Collected data:

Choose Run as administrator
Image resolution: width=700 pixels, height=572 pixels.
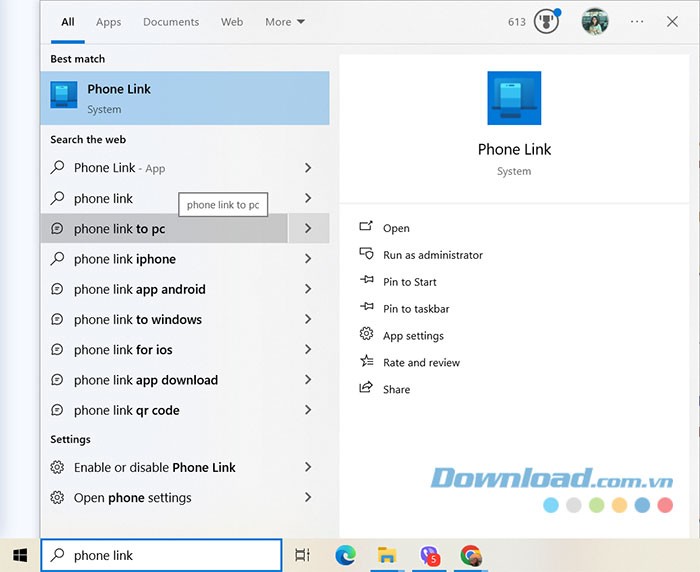(432, 255)
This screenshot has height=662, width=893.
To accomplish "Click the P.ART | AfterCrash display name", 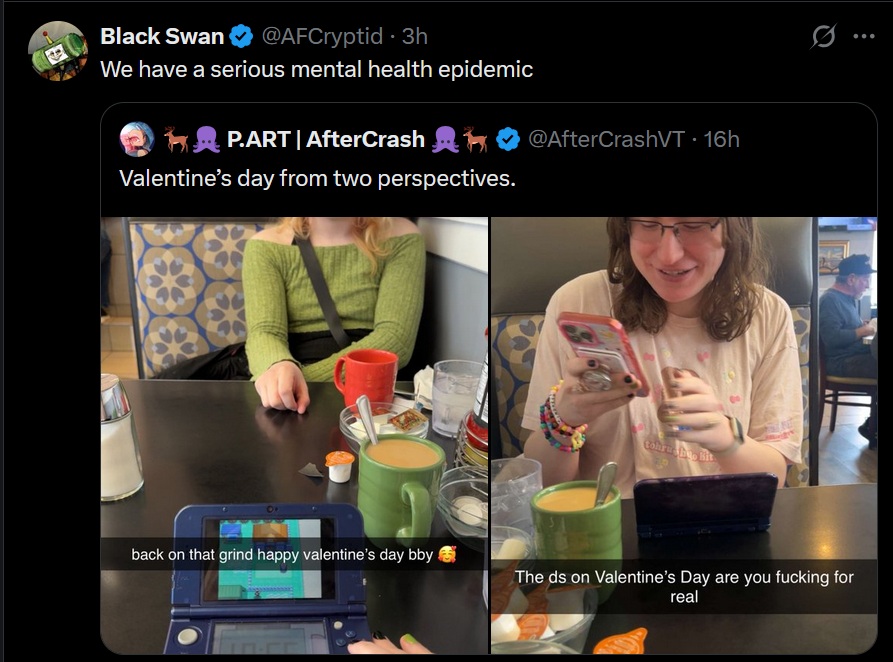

### ASSIGNED TASK
Without any pictures, reproduce exactly the lines from the line that contains "This screenshot has height=662, width=893." to the end of the entries above, both ends included.

### FINISHED EXERCISE
This screenshot has height=662, width=893.
To accomplish "Click the P.ART | AfterCrash display name", 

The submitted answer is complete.